I'd never been to a SAPE (Society of Avian Paleontology and Evolution) conference before, partly because one hadn't happened for years. This year's meeting in Málaga had originally been scheduled for 2020, which would have been while I was studying for my PhD. The COVID-19 pandemic, however, had other plans, and ended up delaying the conference for three years.

This was not only my first SAPE, but also my first time in Spain, so I wasn't quite sure what to expect. However, almost everything went reasonably smoothly for me, other than the fact that I am still recovering from a post-conference ailment—that's one thing I didn't miss about in-person meetings! As far as the conference itself was concerned, I found it very well organized, with a variety of planned activities and enough downtime in between to make it eventful without being hectic. It probably helped that it was a fairly small conference, allowing the talks to be spread out enough that one could attend all of them without feeling overwhelmed.

It was also nice to see this familiar face on Spanish television.

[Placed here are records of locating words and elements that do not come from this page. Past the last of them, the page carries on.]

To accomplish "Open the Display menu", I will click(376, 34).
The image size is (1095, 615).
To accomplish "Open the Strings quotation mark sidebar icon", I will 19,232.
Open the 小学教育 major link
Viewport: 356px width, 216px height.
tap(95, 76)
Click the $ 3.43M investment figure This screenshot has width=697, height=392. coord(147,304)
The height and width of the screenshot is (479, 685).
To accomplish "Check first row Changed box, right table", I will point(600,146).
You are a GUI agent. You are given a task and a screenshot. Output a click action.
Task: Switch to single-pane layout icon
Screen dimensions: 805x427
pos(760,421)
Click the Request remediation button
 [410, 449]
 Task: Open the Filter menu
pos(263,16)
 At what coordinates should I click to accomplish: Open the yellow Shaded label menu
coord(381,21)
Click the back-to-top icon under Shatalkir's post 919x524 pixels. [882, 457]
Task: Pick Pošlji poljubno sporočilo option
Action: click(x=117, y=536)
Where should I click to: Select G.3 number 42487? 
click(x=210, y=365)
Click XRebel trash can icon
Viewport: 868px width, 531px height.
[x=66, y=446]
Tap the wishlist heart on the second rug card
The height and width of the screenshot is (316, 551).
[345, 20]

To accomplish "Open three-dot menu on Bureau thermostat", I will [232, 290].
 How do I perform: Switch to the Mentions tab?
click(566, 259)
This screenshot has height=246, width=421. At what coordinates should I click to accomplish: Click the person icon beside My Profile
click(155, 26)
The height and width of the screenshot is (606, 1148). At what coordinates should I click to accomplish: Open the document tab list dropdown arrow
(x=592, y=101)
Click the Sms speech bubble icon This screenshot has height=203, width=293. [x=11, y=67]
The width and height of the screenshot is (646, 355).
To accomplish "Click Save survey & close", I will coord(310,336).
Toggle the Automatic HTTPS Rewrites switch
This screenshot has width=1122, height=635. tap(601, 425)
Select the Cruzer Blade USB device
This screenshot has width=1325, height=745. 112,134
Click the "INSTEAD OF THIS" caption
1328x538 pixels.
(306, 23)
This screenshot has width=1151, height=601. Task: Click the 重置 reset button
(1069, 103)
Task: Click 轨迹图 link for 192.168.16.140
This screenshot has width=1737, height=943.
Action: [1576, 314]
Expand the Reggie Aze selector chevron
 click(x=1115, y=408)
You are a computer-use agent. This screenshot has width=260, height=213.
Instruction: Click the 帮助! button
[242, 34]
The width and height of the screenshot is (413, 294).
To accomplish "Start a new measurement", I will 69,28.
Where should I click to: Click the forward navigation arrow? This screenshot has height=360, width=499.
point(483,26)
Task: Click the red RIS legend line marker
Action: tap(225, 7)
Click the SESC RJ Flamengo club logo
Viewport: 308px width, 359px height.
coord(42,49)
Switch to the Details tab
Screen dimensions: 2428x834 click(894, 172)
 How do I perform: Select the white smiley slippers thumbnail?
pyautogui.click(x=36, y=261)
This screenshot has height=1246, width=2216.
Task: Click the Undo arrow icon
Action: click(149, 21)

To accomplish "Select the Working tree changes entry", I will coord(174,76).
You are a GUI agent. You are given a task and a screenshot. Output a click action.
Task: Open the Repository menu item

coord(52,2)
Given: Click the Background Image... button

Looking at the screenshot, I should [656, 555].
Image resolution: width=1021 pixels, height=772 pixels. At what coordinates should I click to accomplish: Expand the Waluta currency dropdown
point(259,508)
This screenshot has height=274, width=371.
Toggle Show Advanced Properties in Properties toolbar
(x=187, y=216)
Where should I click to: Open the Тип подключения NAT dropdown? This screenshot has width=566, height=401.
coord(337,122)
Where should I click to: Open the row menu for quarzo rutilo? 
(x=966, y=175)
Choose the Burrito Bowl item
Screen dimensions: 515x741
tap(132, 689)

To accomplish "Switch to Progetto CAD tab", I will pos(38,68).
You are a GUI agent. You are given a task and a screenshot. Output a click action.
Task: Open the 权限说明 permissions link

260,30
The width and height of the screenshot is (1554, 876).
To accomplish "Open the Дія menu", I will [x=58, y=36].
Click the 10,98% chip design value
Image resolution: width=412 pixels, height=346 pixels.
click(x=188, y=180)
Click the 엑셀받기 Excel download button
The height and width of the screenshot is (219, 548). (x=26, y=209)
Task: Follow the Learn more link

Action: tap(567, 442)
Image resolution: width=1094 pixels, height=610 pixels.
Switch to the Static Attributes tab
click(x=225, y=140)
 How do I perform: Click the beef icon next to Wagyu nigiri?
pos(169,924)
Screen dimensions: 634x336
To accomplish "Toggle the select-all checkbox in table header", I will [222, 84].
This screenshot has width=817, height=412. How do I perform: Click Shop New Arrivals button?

Speaking of talks, I gave another version of my presentation from last year's SVP, summarizing the results of my PhD research. Even more so than SVP last year, my labmates represented a large contingent among the attendees. In fact, the session I spoke in consisted almost exclusively of presentations by members of my supervisor's lab group! Many jokes were made about how we were essentially holding our weekly lab meeting at SAPE. Outside of my labmates' work though, some presentations I especially enjoyed included Phoebe McInerney's talk on dromornithid cranial anatomy, Jacob Blokland's talk on the phylogeny of Australian fossil ralloids, and Anaïs Duhamel's talk on studying the migratory behavior of fossil birds.

To me, one of the perks of traveling someplace new is of course the opportunity to see birds and other wildlife that I haven't seen before. The rich biodiversity of Spain was promising in this regard, and the organizers of SAPE this year did very well to capitalize on it by arranging two field trips with ample birding opportunities. First, there was a half-day excursion to Desembocadura del Guadalhorce, a nature reserve dedicated to conserving the estuary of the Guadalhorce river. The other spanned a full day, visiting El Caminito del Rey (a hiking trail along the side of a narrow gorge) in the morning and, after a surprisingly lengthy lunch, Laguna de Fuente de Piedra (a large saline lagoon) in the evening. In total, I saw over 70 species of birds in Spain, more than 30 of which I'd not seen in the wild previously. A few of my favorite sightings included greater flamingos, Eurasian griffon vultures, and endangered white-headed ducks.

Most of these birds were seen from a fair distance, so I didn't take many bird photos. However, here is a pair of Kentish plovers we spotted on the beach at Desembocadura del Guadalhorce.

Rock pigeons along El Caminito del Rey. It almost felt strange to encounter this species in such a naturalistic setting, but their mastery of this environment was immediately evident. You haven't truly seen rock pigeons unless you've seen them acrobatically catching updrafts along sheer cliffs like these.

A non-avian resident of the gorge, an Iberian ibex.

A distant view of Laguna de Fuente de Piedra. At the time of our visit, most of the water had dried up (as it does every so often), concentrating a decent number of flamingos, waterfowl, and shorebirds.